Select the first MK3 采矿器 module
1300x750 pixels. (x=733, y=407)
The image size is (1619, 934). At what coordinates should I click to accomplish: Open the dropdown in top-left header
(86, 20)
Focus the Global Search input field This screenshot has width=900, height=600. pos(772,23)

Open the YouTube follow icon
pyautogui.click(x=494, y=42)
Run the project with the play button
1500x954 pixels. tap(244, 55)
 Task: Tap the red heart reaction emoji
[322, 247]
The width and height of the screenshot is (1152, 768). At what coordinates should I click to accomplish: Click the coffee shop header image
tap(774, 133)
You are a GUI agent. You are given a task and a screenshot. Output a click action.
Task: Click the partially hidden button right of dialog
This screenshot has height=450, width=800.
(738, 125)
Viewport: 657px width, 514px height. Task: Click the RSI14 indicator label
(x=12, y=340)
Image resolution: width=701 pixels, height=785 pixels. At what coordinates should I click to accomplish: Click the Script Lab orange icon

——————————

**WHAT IS BEING ASKED**
Retype every one of the records above without changing any of their wording.

**EXERCISE SOLUTION**
Select the first MK3 采矿器 module
1300x750 pixels. (x=733, y=407)
The image size is (1619, 934). At what coordinates should I click to accomplish: Open the dropdown in top-left header
(86, 20)
Focus the Global Search input field This screenshot has width=900, height=600. pos(772,23)

Open the YouTube follow icon
pyautogui.click(x=494, y=42)
Run the project with the play button
1500x954 pixels. tap(244, 55)
 Task: Tap the red heart reaction emoji
[322, 247]
The width and height of the screenshot is (1152, 768). At what coordinates should I click to accomplish: Click the coffee shop header image
tap(774, 133)
You are a GUI agent. You are given a task and a screenshot. Output a click action.
Task: Click the partially hidden button right of dialog
This screenshot has height=450, width=800.
(738, 125)
Viewport: 657px width, 514px height. Task: Click the RSI14 indicator label
(x=12, y=340)
Image resolution: width=701 pixels, height=785 pixels. At what coordinates should I click to accomplish: Click the Script Lab orange icon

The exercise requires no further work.